Browser extensions are small software modules that allow for customization of a web browser and make your browsing experience more enjoyable. Browsers typically allow a variety of extensions, including user interface modifications, ad blocking, and cookie management.
However, not all extensions are useful. Some can invade your privacy, or worse, steal your personal data. Because extensions run in your browser, malicious extensions can use their access to snoop on your browsing or capture credit card numbers or passwords.
To limit the chance of installing bad extensions, you can install the Extension Police extension for Chrome to scrutinize all of your extensions on your Chrome browser.
What Is Extension Police?
Extension Police addresses the downsides of extensions. It takes a look at each extension, its permissions, and other data to determine if each one is safe or unsafe.
Furthermore, Extension Police detects extensions that mine cryptocurrency, inject ads, and hijack accounts.
How to Use It
You can find Extension Police in the Chrome Web Store. Click on the Install button and accept the permissions. Extension Police asks for only one permission – to control the other extensions you have installed on your browser.
The extension adds an icon that looks like a police badge to the address bar. Once you see that, the program is ready to use.
To start the program, click on the icon on the address bar. A window will appear where Extension Police lists each of your active extensions and gives them a security rating.
You will see your extensions grouped into lists of the active (enabled) and inactive (disabled) programs.
Next to each extension name, there is a toggle switch to enable or disable it. When you click on an extension, Extension Police displays the following information:
- all the permissions granted to the extension
- an easy-to-understand interpretation of the permissions
- name of the developer
- developer’s email address, if it’s available
- number of users, the rating, and a description of the extension
How to Interpret the Ratings
The program assigns four different ratings – safe, medium risk, high potential risk, and danger – to your installed extensions.
The permissions determine the risk level the program gives each extension. The more it can access, the higher the risk it will be assigned. Just because an extension is considered high risk by Extension Police, does not mean the app is malicious or that it abuses the information it has access to.
For example, an extension like uBlock Origin is given a high-risk rating because of the requested permissions. But the permissions required by this program are justified when you look at what the extension is designed to do.
You decide if you think the permissions requested by the publisher of the extension make sense with the purpose of the program.
If the extension has a large number of users and a high rating, take that into account when deciding if you want to use it. Most likely all those users wouldn’t be giving high scores if the app was dangerous.
Once you decide you want to delete a potentially dangerous extension, you can click on the “Delete” option. It appears when you click on the name of the program. If you want to keep an extension, but keep it inactive until you need it, you can turn it off by clicking the toggle switch.
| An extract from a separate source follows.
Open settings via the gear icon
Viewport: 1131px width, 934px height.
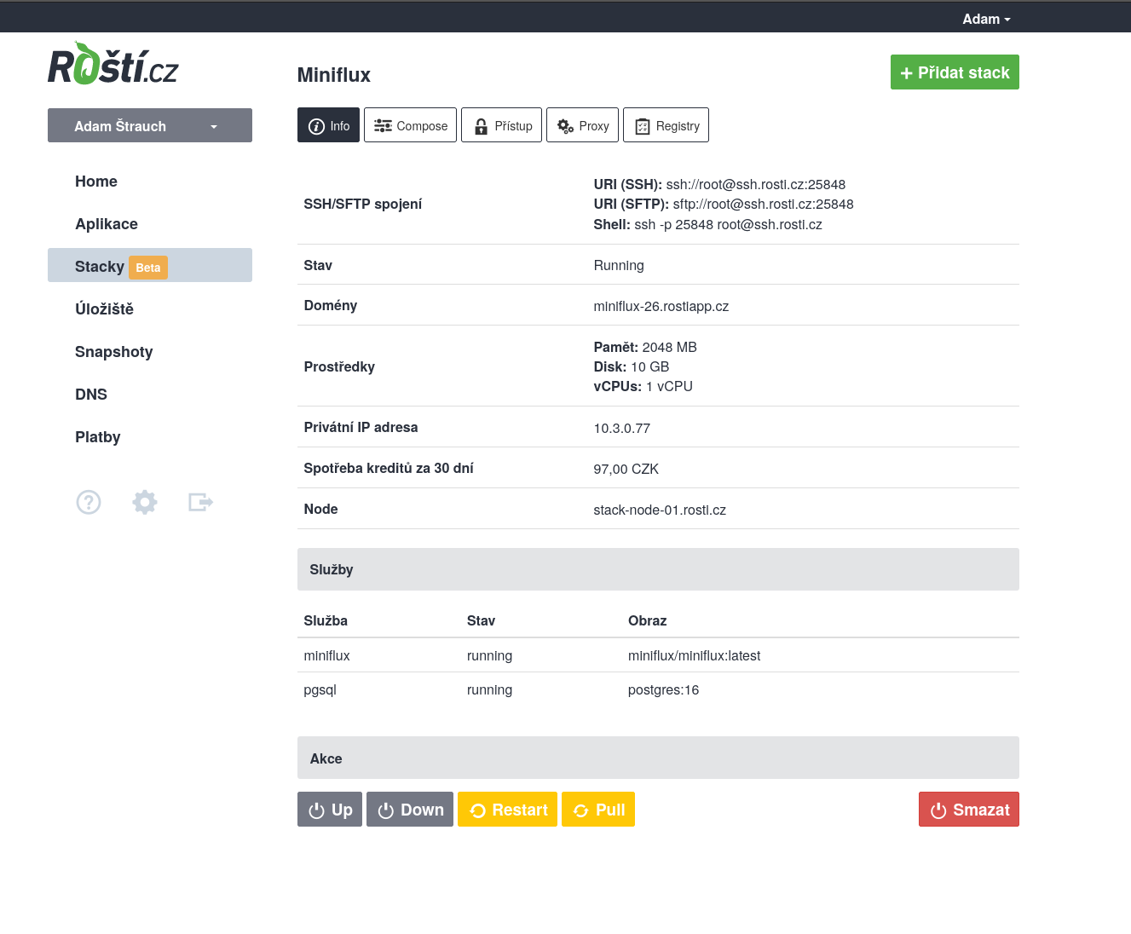point(145,502)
Other Features You May Want to Use
Another thing Extension Police can do is secure your critical websites by blocking all “potentially dangerous” extensions on sites that include online banking, shopping, and social media.
To secure the critical websites, click on the gear icon, and permit Extension Police to access browser tabs.
Is this for You?
Most advanced users of the internet who know what to look for when adding extensions will probably not find this program useful. Extension Police is most helpful for people who use extensions but are not vetting them beforehand or aren’t sure exactly what to look for when they install them. No matter what, you shouldn’t just blindly accept the ratings given to your extensions. Extension Police is a tool to help you make good decisions about what you install on your computer.